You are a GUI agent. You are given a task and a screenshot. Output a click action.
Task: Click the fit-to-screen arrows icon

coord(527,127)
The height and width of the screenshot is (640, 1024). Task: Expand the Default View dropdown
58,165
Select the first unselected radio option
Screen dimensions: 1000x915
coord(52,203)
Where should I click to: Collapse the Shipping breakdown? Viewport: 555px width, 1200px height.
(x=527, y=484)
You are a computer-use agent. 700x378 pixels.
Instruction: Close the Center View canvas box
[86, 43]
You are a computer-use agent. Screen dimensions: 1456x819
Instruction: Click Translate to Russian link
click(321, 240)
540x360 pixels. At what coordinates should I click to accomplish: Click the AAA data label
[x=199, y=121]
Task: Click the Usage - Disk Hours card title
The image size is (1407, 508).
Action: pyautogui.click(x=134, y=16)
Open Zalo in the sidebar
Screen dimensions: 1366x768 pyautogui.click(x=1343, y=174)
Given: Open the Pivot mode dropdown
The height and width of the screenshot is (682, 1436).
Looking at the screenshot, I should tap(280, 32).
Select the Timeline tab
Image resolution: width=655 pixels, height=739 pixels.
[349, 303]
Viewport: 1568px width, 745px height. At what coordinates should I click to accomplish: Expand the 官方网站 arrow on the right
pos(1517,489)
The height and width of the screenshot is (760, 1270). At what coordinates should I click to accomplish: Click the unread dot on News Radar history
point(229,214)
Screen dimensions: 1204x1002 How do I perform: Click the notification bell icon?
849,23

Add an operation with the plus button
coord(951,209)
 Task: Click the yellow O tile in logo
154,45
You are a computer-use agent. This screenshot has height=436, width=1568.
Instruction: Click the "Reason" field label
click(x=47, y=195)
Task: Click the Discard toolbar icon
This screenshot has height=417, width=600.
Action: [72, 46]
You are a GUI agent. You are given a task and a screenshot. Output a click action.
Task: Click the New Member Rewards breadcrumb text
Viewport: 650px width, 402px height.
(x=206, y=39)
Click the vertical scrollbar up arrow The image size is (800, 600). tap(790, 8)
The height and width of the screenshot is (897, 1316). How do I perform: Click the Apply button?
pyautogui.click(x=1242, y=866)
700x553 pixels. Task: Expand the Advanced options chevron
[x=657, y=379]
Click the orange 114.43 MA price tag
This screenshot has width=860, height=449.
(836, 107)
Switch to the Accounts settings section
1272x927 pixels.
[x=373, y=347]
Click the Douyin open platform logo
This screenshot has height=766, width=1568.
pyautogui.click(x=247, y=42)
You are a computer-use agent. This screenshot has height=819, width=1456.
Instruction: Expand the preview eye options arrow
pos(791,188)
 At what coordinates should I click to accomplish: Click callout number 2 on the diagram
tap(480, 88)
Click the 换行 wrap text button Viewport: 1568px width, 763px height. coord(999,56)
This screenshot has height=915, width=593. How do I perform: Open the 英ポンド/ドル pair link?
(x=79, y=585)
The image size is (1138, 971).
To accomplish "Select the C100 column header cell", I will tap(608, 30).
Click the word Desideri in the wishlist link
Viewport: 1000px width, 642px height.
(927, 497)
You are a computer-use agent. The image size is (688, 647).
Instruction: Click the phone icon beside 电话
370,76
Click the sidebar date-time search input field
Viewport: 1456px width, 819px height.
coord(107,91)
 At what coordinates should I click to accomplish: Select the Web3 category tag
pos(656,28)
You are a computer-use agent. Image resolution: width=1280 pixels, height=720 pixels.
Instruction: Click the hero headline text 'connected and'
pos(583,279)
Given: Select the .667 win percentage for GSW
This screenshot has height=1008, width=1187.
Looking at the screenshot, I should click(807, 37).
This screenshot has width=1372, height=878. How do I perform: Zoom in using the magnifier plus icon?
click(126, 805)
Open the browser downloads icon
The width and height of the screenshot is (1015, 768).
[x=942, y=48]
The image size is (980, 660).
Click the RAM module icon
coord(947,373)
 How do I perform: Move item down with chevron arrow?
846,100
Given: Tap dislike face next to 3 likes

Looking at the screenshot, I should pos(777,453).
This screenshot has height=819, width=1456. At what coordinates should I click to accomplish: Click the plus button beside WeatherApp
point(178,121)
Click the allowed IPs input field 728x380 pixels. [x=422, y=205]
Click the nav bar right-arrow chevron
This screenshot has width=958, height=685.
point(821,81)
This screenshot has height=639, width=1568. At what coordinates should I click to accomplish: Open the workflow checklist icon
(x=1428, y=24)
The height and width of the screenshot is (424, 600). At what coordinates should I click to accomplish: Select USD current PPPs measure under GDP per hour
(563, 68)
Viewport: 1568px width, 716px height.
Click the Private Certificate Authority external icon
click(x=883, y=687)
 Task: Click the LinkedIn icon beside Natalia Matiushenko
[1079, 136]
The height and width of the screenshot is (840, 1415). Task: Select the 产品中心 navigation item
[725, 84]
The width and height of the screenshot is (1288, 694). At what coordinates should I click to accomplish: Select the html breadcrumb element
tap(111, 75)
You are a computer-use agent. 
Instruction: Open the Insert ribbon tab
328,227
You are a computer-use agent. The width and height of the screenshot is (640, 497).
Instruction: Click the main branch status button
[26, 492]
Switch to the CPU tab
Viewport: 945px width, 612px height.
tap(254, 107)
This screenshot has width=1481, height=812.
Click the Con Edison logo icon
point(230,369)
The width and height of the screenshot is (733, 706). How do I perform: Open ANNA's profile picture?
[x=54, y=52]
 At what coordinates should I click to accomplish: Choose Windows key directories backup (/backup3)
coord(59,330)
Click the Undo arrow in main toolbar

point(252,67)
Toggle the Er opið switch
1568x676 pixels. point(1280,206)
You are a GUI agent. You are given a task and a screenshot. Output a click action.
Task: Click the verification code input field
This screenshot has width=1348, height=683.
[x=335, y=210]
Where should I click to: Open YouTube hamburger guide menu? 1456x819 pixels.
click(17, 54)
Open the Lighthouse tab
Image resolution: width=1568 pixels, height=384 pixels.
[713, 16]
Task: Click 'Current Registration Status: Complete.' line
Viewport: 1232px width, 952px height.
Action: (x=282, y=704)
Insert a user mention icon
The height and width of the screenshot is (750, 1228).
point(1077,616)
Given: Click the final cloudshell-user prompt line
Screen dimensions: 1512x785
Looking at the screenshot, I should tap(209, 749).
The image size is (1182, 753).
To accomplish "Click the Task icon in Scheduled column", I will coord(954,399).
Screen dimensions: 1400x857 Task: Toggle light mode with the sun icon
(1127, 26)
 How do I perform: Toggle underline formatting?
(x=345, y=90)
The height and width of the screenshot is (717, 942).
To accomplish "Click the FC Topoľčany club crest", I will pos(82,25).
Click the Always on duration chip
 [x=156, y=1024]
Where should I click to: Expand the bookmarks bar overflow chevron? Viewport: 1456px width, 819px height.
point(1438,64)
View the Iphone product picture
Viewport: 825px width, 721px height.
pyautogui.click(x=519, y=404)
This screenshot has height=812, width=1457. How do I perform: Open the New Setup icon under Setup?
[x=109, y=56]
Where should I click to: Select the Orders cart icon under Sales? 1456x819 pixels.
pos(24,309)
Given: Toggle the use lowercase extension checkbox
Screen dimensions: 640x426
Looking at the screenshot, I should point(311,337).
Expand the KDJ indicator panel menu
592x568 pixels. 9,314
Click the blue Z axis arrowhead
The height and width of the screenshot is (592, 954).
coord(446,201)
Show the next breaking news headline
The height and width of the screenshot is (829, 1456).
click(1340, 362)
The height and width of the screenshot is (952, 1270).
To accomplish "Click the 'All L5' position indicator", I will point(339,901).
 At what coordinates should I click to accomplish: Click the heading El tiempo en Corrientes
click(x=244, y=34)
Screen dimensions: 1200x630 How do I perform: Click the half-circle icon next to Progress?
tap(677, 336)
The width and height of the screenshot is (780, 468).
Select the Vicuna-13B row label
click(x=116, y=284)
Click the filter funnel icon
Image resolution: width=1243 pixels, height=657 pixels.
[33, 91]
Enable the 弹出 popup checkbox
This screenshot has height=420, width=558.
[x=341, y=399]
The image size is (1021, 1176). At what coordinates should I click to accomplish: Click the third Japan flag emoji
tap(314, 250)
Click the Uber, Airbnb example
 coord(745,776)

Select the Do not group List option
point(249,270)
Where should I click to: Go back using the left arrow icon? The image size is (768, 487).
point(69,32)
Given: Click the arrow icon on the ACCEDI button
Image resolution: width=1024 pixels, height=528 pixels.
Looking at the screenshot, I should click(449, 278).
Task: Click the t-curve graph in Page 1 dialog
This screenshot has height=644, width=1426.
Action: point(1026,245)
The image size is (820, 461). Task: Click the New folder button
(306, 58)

##########

*What the task requires*:
Return the material above word for word, from its first line up to and including the line with "(x=527, y=484)".

*Reply to the task*:
You are a GUI agent. You are given a task and a screenshot. Output a click action.
Task: Click the fit-to-screen arrows icon

coord(527,127)
The height and width of the screenshot is (640, 1024). Task: Expand the Default View dropdown
58,165
Select the first unselected radio option
Screen dimensions: 1000x915
coord(52,203)
Where should I click to: Collapse the Shipping breakdown? Viewport: 555px width, 1200px height.
(x=527, y=484)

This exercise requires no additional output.